What are the key risks for Patil Automation in FY27?
Key risks include Working Capital Strain from Rapid Growth — Inventory and payables have increased significantly; management expects working capital cycle of 90-110 days but may need debt if growth accelerates.; Capacity Constraints Beyond FY27 — Current capacity of ₹260-300 Cr will be fully utilized by FY27; additional expansion is needed for FY28 targets, but location and timeline are not finalized.; Geopolitical Tensions and Raw Material Prices — Management claims minimal impact due to indigenous sourcing and short project cycles, but raw material price increases could pressure margins if not passed on.; Competition from Larger Players — Competitors like VRAI, Zupari, and foreign firms (Comau, Fiat) have significant scale; Patil Automation differentiates via multi-sector capability and faster delivery..

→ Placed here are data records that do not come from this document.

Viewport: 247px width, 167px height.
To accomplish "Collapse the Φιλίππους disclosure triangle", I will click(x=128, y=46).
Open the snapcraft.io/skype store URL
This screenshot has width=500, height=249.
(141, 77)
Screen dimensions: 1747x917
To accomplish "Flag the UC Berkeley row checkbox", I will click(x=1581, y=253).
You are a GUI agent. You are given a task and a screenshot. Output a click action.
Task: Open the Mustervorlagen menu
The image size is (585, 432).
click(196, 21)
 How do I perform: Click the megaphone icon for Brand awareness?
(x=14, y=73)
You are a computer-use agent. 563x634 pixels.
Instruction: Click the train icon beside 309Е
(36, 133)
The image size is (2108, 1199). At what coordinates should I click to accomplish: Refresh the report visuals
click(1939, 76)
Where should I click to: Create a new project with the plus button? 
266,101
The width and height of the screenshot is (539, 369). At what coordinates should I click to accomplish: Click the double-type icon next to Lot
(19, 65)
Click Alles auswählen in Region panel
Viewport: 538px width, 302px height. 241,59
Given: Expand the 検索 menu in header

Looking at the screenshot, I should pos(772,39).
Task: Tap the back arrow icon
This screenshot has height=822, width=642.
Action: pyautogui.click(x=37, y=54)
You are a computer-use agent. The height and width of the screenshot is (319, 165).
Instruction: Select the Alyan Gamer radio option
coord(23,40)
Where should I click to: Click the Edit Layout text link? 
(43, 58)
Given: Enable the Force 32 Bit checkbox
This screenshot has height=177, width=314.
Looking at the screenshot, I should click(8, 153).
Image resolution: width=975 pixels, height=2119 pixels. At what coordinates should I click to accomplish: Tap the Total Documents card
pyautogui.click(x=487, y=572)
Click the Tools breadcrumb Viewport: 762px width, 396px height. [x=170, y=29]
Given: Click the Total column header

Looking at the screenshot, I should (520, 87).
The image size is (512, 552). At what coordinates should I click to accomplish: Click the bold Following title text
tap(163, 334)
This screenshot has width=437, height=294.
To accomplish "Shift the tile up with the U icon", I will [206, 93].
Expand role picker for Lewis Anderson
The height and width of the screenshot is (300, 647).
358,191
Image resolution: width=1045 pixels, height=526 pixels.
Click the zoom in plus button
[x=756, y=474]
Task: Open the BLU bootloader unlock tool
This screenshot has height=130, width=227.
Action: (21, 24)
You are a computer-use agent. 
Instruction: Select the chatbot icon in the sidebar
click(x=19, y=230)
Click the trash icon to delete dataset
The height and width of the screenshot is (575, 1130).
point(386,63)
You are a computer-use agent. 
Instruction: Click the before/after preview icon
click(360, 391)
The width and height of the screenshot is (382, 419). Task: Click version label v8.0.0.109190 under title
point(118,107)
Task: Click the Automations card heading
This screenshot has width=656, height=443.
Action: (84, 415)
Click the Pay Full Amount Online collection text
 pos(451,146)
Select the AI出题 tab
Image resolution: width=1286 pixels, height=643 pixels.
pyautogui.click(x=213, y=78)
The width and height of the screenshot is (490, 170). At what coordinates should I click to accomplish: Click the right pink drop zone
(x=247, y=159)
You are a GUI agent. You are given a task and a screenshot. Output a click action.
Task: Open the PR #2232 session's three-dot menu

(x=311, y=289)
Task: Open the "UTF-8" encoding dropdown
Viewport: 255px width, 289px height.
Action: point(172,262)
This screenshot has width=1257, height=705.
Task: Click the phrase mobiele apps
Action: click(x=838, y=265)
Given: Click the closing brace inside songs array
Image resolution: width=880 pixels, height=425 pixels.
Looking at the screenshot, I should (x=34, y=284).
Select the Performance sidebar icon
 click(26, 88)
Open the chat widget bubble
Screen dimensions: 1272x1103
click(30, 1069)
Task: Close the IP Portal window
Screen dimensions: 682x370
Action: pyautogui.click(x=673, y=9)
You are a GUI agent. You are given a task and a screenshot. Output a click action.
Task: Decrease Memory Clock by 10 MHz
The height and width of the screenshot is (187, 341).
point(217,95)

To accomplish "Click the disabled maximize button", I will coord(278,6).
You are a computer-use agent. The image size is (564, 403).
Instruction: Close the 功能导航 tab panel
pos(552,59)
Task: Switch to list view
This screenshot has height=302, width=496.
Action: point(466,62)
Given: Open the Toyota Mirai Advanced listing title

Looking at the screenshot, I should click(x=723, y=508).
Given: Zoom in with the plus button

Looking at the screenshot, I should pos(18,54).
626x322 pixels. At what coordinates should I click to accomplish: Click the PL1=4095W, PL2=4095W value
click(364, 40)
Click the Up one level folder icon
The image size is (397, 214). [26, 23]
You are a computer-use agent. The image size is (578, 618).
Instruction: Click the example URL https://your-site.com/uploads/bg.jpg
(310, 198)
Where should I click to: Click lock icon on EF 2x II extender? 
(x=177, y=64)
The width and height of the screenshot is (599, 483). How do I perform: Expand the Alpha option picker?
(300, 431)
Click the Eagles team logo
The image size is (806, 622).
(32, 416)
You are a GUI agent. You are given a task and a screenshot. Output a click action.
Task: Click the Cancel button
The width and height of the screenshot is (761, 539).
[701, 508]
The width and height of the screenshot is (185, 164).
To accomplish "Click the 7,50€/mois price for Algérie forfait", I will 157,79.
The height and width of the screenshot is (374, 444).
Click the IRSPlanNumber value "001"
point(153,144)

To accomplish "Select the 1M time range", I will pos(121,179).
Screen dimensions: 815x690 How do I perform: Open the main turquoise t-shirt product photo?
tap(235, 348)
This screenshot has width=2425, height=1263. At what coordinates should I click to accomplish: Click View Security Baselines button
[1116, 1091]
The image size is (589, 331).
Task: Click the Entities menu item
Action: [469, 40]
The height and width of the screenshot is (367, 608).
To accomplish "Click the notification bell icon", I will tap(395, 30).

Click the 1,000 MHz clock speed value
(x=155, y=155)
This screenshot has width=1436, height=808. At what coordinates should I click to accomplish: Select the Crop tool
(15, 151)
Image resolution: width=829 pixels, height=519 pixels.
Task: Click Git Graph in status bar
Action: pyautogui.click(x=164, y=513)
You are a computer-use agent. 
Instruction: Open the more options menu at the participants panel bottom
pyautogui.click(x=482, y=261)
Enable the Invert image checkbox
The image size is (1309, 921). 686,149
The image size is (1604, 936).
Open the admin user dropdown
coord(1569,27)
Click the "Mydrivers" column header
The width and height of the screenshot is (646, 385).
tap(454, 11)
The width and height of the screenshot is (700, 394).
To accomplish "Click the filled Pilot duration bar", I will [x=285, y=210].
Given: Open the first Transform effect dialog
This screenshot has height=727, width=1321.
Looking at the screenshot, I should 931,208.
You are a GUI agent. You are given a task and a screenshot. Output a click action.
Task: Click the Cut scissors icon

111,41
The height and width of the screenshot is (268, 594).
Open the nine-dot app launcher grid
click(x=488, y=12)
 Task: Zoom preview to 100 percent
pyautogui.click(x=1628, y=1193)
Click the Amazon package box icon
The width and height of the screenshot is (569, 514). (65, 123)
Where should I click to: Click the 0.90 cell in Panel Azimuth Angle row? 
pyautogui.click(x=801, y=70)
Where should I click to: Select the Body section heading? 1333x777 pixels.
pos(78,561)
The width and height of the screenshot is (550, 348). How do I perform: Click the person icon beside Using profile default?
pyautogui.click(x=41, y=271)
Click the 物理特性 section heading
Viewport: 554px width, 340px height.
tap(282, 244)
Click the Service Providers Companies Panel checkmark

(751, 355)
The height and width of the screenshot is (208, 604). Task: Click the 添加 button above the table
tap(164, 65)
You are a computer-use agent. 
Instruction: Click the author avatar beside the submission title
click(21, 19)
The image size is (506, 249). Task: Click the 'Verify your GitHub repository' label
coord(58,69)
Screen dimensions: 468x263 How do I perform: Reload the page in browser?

Did Patil Automation meet its previous quarter's guidance?
Scorecard data is being built as historical quarters are processed.
Where can I read the full Patil Automation Q4 FY26 concall transcript?
The full earnings conference call transcript or source release is available on the linked source material. This page provides an AI-generated summary verified against official BSE/NSE filings.